§ **Set problem A**
How would you say "Jaitsar Central State Farm was established in 1964." in Spanish, using the sentence from the text about Jaitsar?

— Start of Excerpt provided —

Jaitsar is a town in the Sri Ganganagar district of Rajasthan, 

Jaitsar Central State Farm was established in 1964. It is the second largest farm of Asia. Indian cabinet also approved 200 mW solar plant on 400 hectare of CSF, Jaitsar . Jaitsar panchayat is also known as 1Gb-A Village whose census was 7297 in 2011.
Jaitsar is a designated sub tehsil.

Jaitsar is a designated sub tehsil.

Culture 
Jaitsar town contains a wide cultural diversity. Most of the people from the main city are local merchants and the people from surrounded rural area are farmers. The city has a auroras, traditional Punjabi culture with some native Rajasthani influence. Kashmiri Pandits (Kashmiri migrants) have been living in the city and nearby villages (3LC (A); 4LC) since 1950 speak their native language Poonchi.

Tourist attractions 

 Historical Gurudwara Buddha Johad. A large gurudwara, which is 14 km from Jaitsar & 55 km from Ganganagar in the south-west. This is a place where Bhai Sukha Singh and Mehtab Singh brought the head of Massa Rangarh (guilty of sacrilege of the Amritsar Golden Temple) and hung it on a tree on 11 August 1740.

— End of Excerpt provided —
— Start of Input data —

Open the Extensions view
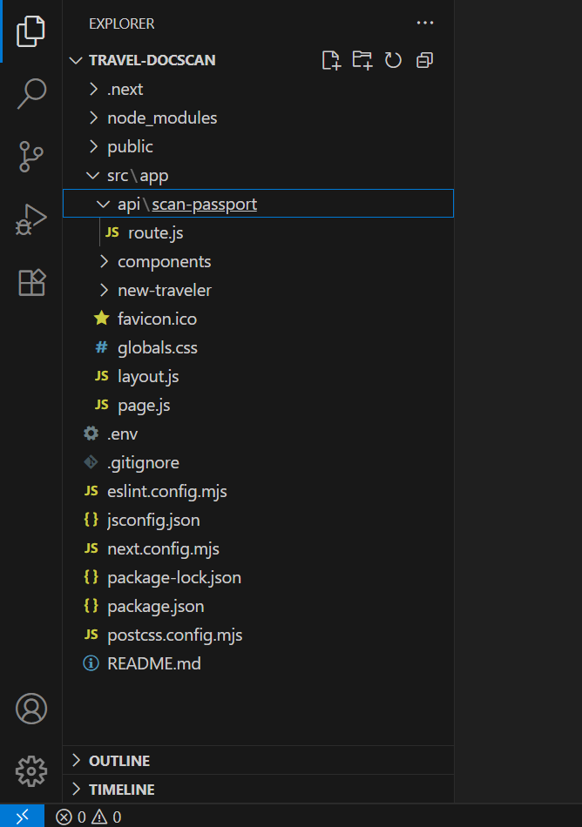The height and width of the screenshot is (827, 582). 31,282
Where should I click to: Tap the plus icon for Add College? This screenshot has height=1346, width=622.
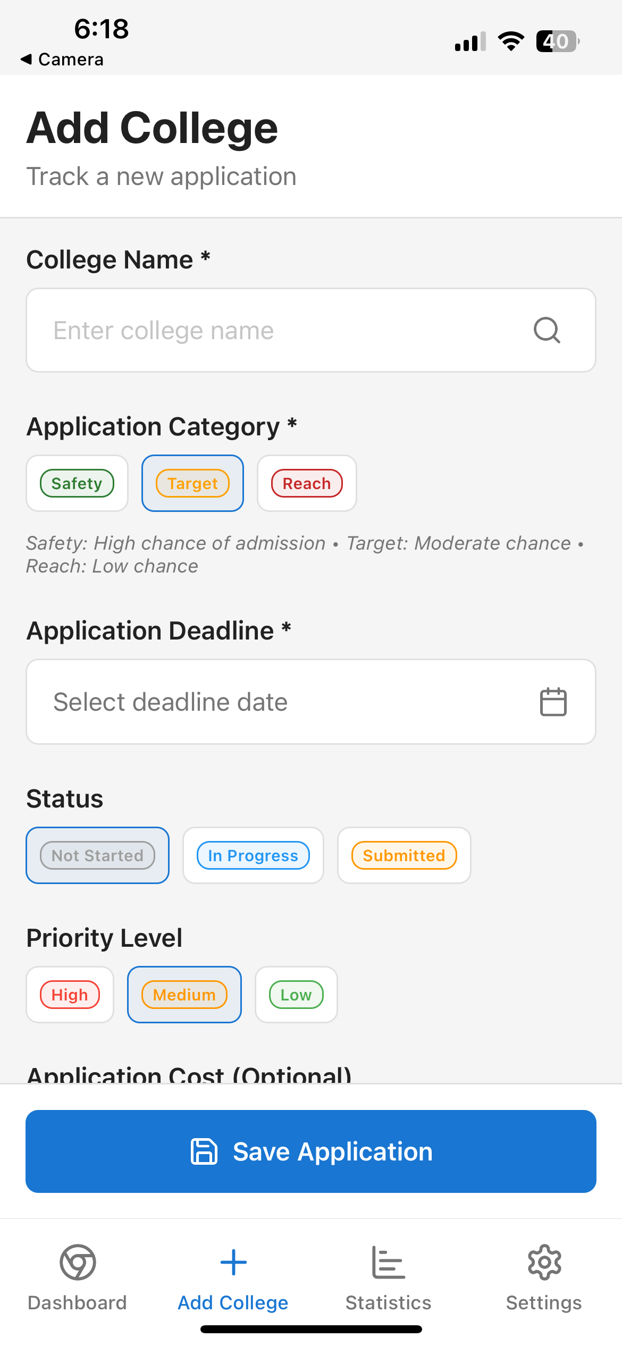pyautogui.click(x=233, y=1263)
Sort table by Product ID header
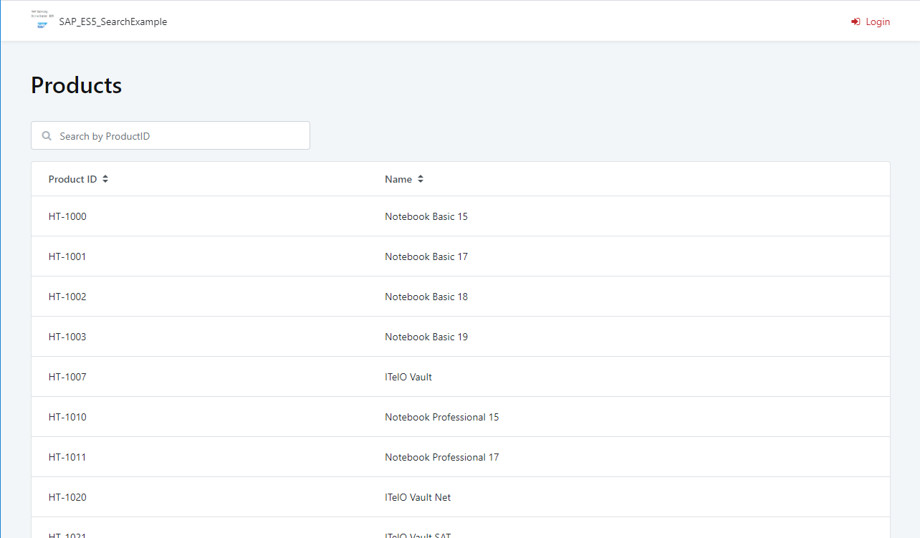Screen dimensions: 920x538 tap(72, 179)
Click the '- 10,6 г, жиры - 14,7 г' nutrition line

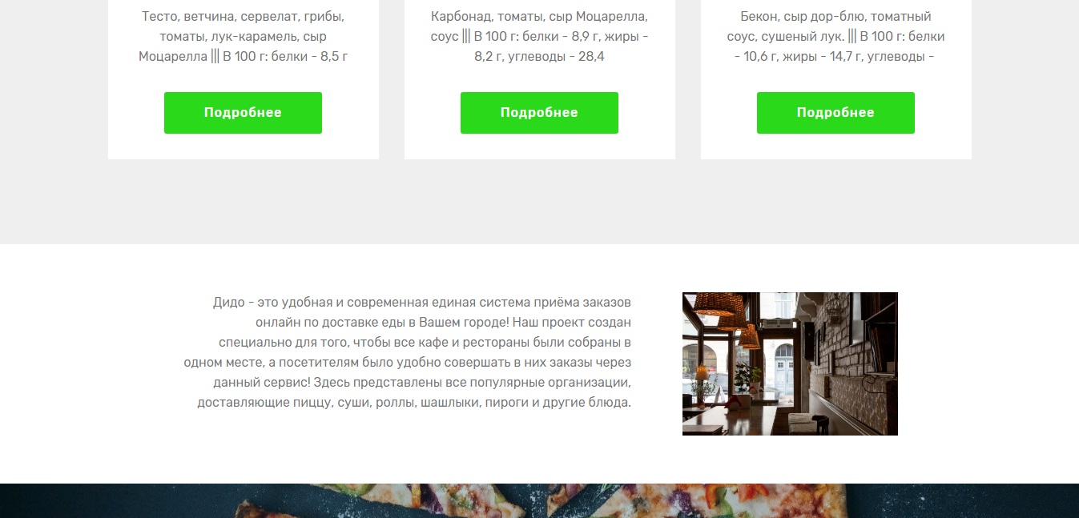pyautogui.click(x=835, y=57)
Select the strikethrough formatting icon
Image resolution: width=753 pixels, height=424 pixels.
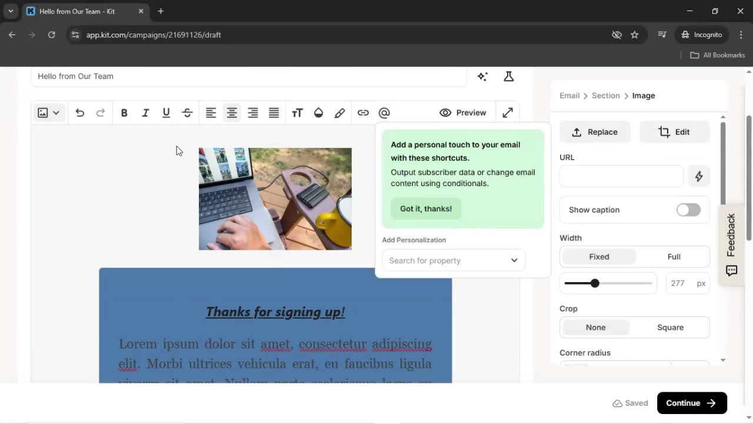point(187,112)
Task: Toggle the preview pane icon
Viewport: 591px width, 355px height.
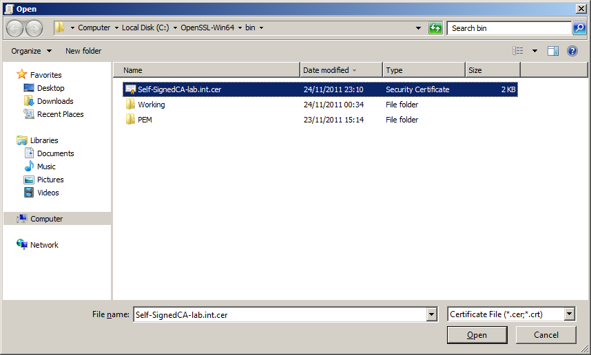Action: [552, 51]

— End of Input data —

§ **Set problem B**
Could you update the entries from the line with "Click the '- 10,6" through the end of the entries, replacing "icon" with "button" and leaving the pictures out?

§ **Written response A**
La Granja Estatal Central de Jaitsar se fundó en 1964.

§ **Written response B**
Click the '- 10,6 г, жиры - 14,7 г' nutrition line

pyautogui.click(x=835, y=57)
Select the strikethrough formatting button
Image resolution: width=753 pixels, height=424 pixels.
point(187,112)
Task: Toggle the preview pane button
Viewport: 591px width, 355px height.
Action: [552, 51]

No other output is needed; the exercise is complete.